Históricamente las guerras se libraban entre Estados por el control de los recursos. Esa situación está cambiando. La globalización del sistema neoliberal impulsada por Occidente ha desplazado las guerras a la periferia de las grandes potencias donde los combates se desarrollan en el interior de los Estados entre tropas regulares e irregulares. Allí, los denominados Señores de la Guerra compiten por la gestión de la ayuda humanitaria, los recursos naturales o el control del narcotráfico en unos países asolados por los programas del Banco Mundial que han arrasado con lo que había de Administración capaz de gestionar un país.
En ese panorama las guerras se sostienen hoy en una red de violencia privatizada y financiada por los grupos de poder, habitualmente en el primer mundo, que tienen intereses en el campo de batalla. Como bien señala el autor de este libro: “Esto queda particularmente patente en el desarrollo que presenta el ejército estadounidense, el cual crea en su mismo seno elementos de privatización que integran la conducción de guerras a la economía de mercado. Las compañías militares privadas –generalmente fundadas por antiguos soldados de carrera- asumen hoy ya no sólo la construcción de campamentos militares, sino cada vez más (también) misiones de combate”. Los autores de este libro recuerdan con ironía como en la declaración de la independencia de Estados Unidos se calificaba el uso de mercenarios por el rey de Inglaterra como “totalmente indigno de una nación civilizada”.
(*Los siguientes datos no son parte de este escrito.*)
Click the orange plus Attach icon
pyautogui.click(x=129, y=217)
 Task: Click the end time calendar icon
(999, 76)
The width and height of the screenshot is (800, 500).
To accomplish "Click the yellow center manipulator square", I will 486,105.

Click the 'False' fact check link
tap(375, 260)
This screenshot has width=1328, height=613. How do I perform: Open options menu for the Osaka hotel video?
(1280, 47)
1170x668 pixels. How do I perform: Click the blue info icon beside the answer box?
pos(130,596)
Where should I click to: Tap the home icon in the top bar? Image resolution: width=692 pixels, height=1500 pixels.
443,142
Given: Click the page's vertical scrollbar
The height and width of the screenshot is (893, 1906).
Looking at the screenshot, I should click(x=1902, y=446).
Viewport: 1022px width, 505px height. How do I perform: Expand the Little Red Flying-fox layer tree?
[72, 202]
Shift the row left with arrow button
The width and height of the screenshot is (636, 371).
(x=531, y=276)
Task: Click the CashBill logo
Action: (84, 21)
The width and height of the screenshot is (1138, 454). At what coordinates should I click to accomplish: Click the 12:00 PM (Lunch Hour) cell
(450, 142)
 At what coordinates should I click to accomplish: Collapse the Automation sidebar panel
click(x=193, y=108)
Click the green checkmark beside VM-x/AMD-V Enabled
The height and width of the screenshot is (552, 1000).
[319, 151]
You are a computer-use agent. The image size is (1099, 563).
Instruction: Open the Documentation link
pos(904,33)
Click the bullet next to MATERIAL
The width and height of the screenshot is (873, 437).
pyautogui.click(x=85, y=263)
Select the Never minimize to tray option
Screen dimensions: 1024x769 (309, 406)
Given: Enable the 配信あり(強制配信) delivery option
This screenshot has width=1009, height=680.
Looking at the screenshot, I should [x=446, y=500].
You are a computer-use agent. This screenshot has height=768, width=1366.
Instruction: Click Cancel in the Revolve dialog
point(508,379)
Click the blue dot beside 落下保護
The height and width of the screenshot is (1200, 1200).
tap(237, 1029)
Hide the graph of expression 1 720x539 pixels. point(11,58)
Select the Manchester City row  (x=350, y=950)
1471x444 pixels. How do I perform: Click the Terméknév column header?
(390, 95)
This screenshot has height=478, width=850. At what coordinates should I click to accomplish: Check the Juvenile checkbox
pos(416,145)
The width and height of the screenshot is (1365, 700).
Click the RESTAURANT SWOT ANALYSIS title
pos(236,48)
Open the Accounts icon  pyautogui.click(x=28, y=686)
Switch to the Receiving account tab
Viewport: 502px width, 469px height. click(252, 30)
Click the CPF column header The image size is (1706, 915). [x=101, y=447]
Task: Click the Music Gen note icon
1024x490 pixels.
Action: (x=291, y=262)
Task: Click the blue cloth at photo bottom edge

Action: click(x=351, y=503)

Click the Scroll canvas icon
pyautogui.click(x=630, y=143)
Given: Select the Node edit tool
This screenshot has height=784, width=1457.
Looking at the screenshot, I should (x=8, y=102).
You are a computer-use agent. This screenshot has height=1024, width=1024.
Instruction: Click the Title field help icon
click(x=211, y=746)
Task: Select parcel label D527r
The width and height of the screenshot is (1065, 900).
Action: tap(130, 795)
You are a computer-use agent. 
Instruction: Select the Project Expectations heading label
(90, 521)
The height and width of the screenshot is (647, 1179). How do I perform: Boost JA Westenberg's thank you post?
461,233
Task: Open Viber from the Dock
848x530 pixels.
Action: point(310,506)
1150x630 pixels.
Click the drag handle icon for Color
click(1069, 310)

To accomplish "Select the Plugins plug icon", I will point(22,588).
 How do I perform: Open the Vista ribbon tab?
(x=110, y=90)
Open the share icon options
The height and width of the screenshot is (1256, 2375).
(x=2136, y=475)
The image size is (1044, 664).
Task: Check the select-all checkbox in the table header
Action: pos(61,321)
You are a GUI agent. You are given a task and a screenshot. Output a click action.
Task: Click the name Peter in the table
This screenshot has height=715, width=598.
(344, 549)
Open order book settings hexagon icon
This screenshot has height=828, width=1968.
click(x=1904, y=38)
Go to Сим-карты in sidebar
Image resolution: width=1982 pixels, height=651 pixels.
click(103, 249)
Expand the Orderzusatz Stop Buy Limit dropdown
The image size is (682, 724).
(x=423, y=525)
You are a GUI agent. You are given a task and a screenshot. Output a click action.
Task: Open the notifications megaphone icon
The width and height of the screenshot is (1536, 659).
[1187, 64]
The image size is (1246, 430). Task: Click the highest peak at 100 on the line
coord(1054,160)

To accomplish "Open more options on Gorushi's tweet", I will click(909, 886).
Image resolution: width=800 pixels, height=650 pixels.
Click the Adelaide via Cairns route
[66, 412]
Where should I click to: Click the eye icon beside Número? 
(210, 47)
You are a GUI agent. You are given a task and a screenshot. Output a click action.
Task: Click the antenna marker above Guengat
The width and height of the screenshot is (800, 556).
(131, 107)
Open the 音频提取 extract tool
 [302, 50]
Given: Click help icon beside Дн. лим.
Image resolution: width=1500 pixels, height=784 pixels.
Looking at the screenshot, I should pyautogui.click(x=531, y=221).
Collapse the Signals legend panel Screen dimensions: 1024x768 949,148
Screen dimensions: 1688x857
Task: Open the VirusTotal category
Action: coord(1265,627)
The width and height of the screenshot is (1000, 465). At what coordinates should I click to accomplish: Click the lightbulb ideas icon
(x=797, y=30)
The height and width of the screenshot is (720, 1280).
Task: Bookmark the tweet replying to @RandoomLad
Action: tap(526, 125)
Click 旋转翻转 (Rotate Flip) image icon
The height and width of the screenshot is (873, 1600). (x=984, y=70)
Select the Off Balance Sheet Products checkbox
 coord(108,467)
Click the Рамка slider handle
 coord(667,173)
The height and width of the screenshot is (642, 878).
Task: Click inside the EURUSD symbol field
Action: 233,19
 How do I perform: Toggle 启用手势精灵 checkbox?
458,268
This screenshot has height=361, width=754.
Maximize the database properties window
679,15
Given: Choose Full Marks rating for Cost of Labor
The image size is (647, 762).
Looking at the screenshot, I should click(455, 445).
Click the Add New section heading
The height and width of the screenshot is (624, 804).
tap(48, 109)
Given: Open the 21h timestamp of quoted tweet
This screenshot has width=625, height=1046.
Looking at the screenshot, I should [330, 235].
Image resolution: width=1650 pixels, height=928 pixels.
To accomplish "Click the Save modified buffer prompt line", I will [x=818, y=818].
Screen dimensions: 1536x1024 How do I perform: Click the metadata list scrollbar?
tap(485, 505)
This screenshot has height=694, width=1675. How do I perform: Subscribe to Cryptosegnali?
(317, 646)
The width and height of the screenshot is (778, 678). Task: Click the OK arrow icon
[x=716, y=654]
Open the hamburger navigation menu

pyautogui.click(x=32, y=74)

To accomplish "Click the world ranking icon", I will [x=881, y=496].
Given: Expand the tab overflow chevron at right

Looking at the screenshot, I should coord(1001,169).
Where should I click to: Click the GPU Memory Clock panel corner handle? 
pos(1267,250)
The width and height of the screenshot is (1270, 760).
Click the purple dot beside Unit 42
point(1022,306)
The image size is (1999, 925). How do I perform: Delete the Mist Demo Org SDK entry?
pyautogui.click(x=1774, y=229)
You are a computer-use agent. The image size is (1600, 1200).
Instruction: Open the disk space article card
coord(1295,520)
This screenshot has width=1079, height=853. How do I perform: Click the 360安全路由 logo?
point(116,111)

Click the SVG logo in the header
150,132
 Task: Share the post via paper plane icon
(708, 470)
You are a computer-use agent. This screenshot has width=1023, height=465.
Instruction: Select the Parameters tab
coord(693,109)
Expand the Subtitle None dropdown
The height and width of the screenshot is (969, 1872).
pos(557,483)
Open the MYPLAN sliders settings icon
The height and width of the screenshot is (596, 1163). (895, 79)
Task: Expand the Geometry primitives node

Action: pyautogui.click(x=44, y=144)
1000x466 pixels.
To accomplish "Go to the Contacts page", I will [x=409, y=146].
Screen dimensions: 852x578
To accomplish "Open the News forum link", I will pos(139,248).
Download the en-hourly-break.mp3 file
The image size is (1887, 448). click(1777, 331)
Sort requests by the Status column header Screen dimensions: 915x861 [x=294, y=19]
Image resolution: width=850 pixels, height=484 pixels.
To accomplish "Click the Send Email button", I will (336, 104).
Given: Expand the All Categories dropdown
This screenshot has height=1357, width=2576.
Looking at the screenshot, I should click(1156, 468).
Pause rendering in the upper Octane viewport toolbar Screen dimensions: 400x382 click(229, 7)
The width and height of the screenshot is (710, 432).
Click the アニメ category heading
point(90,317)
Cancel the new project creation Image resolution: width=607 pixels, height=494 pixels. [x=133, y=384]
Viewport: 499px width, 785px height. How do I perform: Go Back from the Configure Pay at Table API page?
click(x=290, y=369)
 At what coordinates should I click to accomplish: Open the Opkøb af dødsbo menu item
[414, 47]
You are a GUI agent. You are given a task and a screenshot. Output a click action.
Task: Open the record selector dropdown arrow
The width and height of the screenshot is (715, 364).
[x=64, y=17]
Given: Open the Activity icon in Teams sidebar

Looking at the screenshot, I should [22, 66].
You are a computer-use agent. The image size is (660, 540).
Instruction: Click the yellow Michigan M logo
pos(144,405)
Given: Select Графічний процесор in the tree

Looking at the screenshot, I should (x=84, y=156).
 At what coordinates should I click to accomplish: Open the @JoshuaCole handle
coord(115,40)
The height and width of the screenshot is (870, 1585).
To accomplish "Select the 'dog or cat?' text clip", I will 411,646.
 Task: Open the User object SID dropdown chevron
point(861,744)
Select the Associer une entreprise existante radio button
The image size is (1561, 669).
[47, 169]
Esta obra, del alemán Dario Azzellini en colaboración con otros diez especialistas, repasa cómo los actos militares de los Estados Unidos y las elites son usados para asegurar su dominio. Pueden ser paramilitares en México o Colombia, pero también compañías militares privadas que reclutan antiguos policías para patrullar en los protectorados de los Balcanes, Afganistán o Iraq. En otras ocasiones, forman parte del sistema de control que permite saquear países, como en Africa, donde los aparatos militares africanos se transforman en empresas de la industria minera y llevan a cabo luchar armadas por el dominio de las minas de diamantes o coltán. Pueden integrar el cuerpo de guardaespaldas del presidente afgano Abdul Hamid Karzai o estar al servicio de las transnacionales petroleras en Nigeria protegiendo los oleoductos. Se trata, en conclusión, de la integración de la guerra y la muerte en la economía de mercado.
El repaso a la situación de una decena de conflictos, permite conocer cómo en Colombia se crearon los grupos paramilitares por parte de las elites locales y se contrataron compañías militares privadas bajo el auspicio financiero y político de Estados Unidos. Las víctimas suelen ser sindicalistas, activistas de derechos humanos o miembros de movimientos campesinos, que se convierte en blanco de sus ataques tras ser calificados de simpatizantes de las guerrillas. Algo similar suceden en Kurdistán y Turquía, donde una alianza entre políticos, militares y narcomafia dirige la paramilitarización del conflicto kurdo en Turquía.
El paramilitarismo también se impone en México y Guatemala al servicio de las elites dominantes. En Serbia, Bosnia y Kosovo, los paramilitares jugaron un papel fundamental en las guerras fratricidas que desintegraron la federación yugoslava. Afganistán, tras la invasión, se ha convertido un tierra de Señores de la Guerra que se reparten el poder y el cultivo del opio. En zonas como Indonesia o Congo se presenta como guerra étnica y tribal lo que no es otra cosa que el enfrentamiento de aparatos militares, milicias y paramilitares al servicio de poderes económicos, en muchas ocasiones de países ricos que logran poner en los mercados de Ginebra, Nueva York o Tel Aviv diamantes y otras riquezas naturales.
Dos capítulos de la obra detallan el funcionamiento de lo que los autores llaman compañías militares privadas (CMP´s), es decir, la forma moderna de los mercenarios.
El último capítulo se dedica a Iraq, país donde una de cada ocho personas trabaja en tareas militares o de seguridad. Tras la muerte de varios mercenarios de la compañía militar privada Blackwater USA a manos de la insurgencia en Faluya en marzo de 2004, se descubrió el entramado de mercenarios que se ocultaba tras el eufemismo de “empresas contratistas”. Mediante esa modalidad, y con sueldos que pueden llegar hasta los 1.500 dólares diarios, estas compañías logran burlar los límites establecidos por el Congreso norteamericano y la normativa humanitaria internacional para los conflictos. Ellos no tienen que responder ante nadie. Un negocio mundial que se estima en 200 millardos de dólares anuales destinado a las compañías militares privadas.